> **Material to process**

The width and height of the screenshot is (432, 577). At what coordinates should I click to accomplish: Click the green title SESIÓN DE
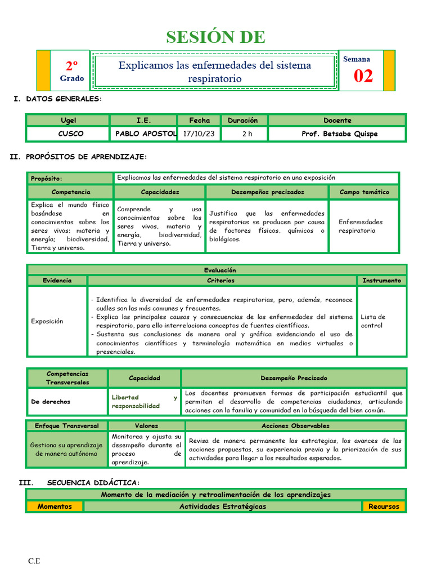coord(215,37)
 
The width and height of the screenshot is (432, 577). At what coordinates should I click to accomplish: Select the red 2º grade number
coord(72,65)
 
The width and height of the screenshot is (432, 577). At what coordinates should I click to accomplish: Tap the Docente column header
coord(338,120)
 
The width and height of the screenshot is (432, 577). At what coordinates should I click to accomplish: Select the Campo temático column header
coord(364,192)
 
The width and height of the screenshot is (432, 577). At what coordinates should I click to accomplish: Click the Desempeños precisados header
coord(267,192)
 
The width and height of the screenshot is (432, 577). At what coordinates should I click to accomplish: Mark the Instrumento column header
coord(382,280)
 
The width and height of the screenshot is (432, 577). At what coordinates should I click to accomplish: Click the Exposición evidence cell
coord(47,321)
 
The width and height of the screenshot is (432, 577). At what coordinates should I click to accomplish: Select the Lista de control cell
coord(373,321)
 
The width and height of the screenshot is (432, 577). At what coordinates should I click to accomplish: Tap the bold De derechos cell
coord(51,402)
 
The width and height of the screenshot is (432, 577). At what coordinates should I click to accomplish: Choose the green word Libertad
coord(125,397)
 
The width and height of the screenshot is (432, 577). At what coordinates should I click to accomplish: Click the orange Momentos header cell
coord(55,506)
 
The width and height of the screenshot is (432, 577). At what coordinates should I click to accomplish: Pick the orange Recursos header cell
coord(384,506)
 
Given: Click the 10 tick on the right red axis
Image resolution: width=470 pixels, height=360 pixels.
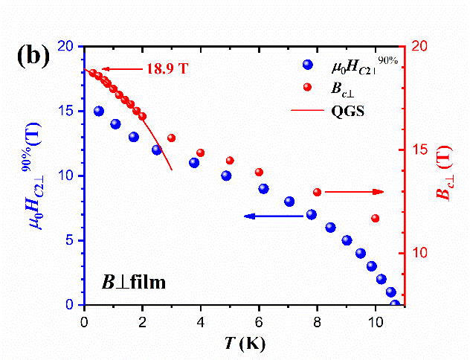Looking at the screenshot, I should [418, 253].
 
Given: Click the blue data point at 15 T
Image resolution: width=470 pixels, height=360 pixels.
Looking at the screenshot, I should [99, 111].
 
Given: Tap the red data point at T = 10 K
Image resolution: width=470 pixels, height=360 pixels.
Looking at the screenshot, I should [375, 218].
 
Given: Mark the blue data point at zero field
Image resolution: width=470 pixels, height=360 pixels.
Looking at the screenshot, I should [394, 304].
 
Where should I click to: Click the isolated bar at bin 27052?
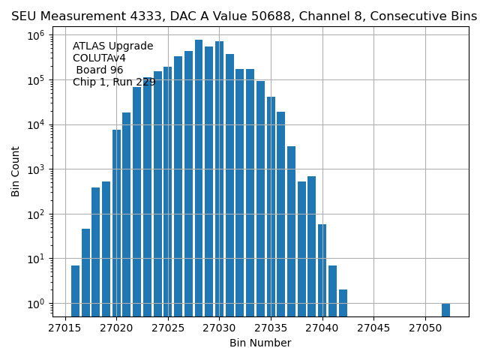[446, 310]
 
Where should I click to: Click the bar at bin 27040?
[322, 270]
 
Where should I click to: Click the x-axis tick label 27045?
[374, 328]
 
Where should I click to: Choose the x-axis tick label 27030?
[219, 328]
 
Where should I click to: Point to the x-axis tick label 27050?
[425, 328]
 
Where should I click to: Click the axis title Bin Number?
[260, 344]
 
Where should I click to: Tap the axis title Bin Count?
[16, 172]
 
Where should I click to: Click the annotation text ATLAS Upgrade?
[112, 46]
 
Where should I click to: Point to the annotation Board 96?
[99, 70]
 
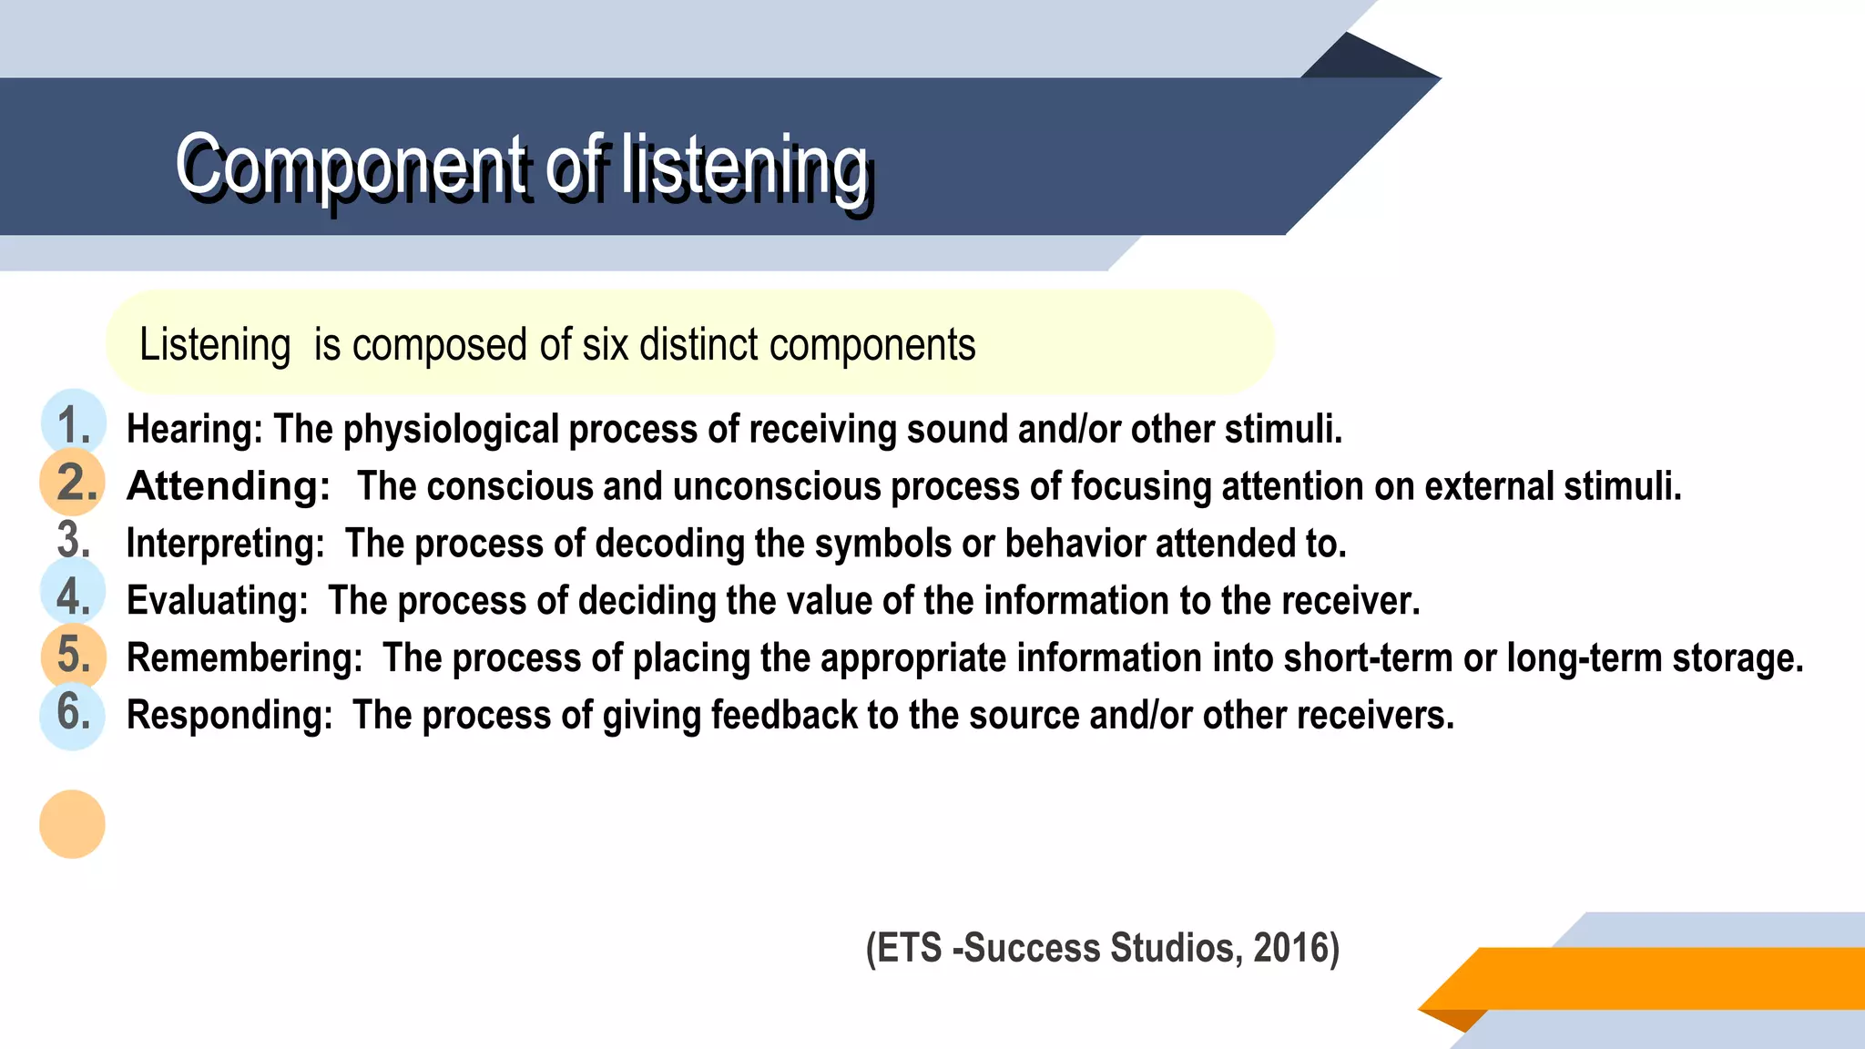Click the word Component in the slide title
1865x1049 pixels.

> **Given instruction**
Recast all the rows above as a Markdown table with the columns No. and Line text, giving each nonblank line its own numbered entry in order. Leave the pictures out.

> **Full response**
| No. | Line text |
|---|---|
| 1 | The width and height of the screenshot is (432, 577). At what coordinates should I click to accomplish: Click the green title SESIÓN DE |
| 2 | coord(215,37) |
| 3 | The width and height of the screenshot is (432, 577). At what coordinates should I click to accomplish: Select the red 2º grade number |
| 4 | coord(72,65) |
| 5 | The width and height of the screenshot is (432, 577). At what coordinates should I click to accomplish: Tap the Docente column header |
| 6 | coord(338,120) |
| 7 | The width and height of the screenshot is (432, 577). At what coordinates should I click to accomplish: Select the Campo temático column header |
| 8 | coord(364,192) |
| 9 | The width and height of the screenshot is (432, 577). At what coordinates should I click to accomplish: Click the Desempeños precisados header |
| 10 | coord(267,192) |
| 11 | The width and height of the screenshot is (432, 577). At what coordinates should I click to accomplish: Mark the Instrumento column header |
| 12 | coord(382,280) |
| 13 | The width and height of the screenshot is (432, 577). At what coordinates should I click to accomplish: Click the Exposición evidence cell |
| 14 | coord(47,321) |
| 15 | The width and height of the screenshot is (432, 577). At what coordinates should I click to accomplish: Select the Lista de control cell |
| 16 | coord(373,321) |
| 17 | The width and height of the screenshot is (432, 577). At what coordinates should I click to accomplish: Tap the bold De derechos cell |
| 18 | coord(51,402) |
| 19 | The width and height of the screenshot is (432, 577). At what coordinates should I click to accomplish: Choose the green word Libertad |
| 20 | coord(125,397) |
| 21 | The width and height of the screenshot is (432, 577). At what coordinates should I click to accomplish: Click the orange Momentos header cell |
| 22 | coord(55,506) |
| 23 | The width and height of the screenshot is (432, 577). At what coordinates should I click to accomplish: Pick the orange Recursos header cell |
| 24 | coord(384,506) |
| 25 | Given: Click the 10 tick on the right red axis |
| 26 | Image resolution: width=470 pixels, height=360 pixels. |
| 27 | Looking at the screenshot, I should [418, 253]. |
| 28 | Given: Click the blue data point at 15 T |
| 29 | Image resolution: width=470 pixels, height=360 pixels. |
| 30 | Looking at the screenshot, I should [99, 111]. |
| 31 | Given: Tap the red data point at T = 10 K |
| 32 | Image resolution: width=470 pixels, height=360 pixels. |
| 33 | Looking at the screenshot, I should [375, 218]. |
| 34 | Given: Mark the blue data point at zero field |
| 35 | Image resolution: width=470 pixels, height=360 pixels. |
| 36 | Looking at the screenshot, I should [394, 304]. |
| 37 | Where should I click to: Click the isolated bar at bin 27052? |
| 38 | [446, 310] |
| 39 | Where should I click to: Click the bar at bin 27040? |
| 40 | [322, 270] |
| 41 | Where should I click to: Click the x-axis tick label 27045? |
| 42 | [374, 328] |
| 43 | Where should I click to: Choose the x-axis tick label 27030? |
| 44 | [219, 328] |
| 45 | Where should I click to: Point to the x-axis tick label 27050? |
| 46 | [425, 328] |
| 47 | Where should I click to: Click the axis title Bin Number? |
| 48 | [260, 344] |
| 49 | Where should I click to: Tap the axis title Bin Count? |
| 50 | [16, 172] |
| 51 | Where should I click to: Click the annotation text ATLAS Upgrade? |
| 52 | [112, 46] |
| 53 | Where should I click to: Point to the annotation Board 96? |
| 54 | [99, 70] |
| 55 | Click the word Component in the slide title |
| 56 | 1865x1049 pixels. |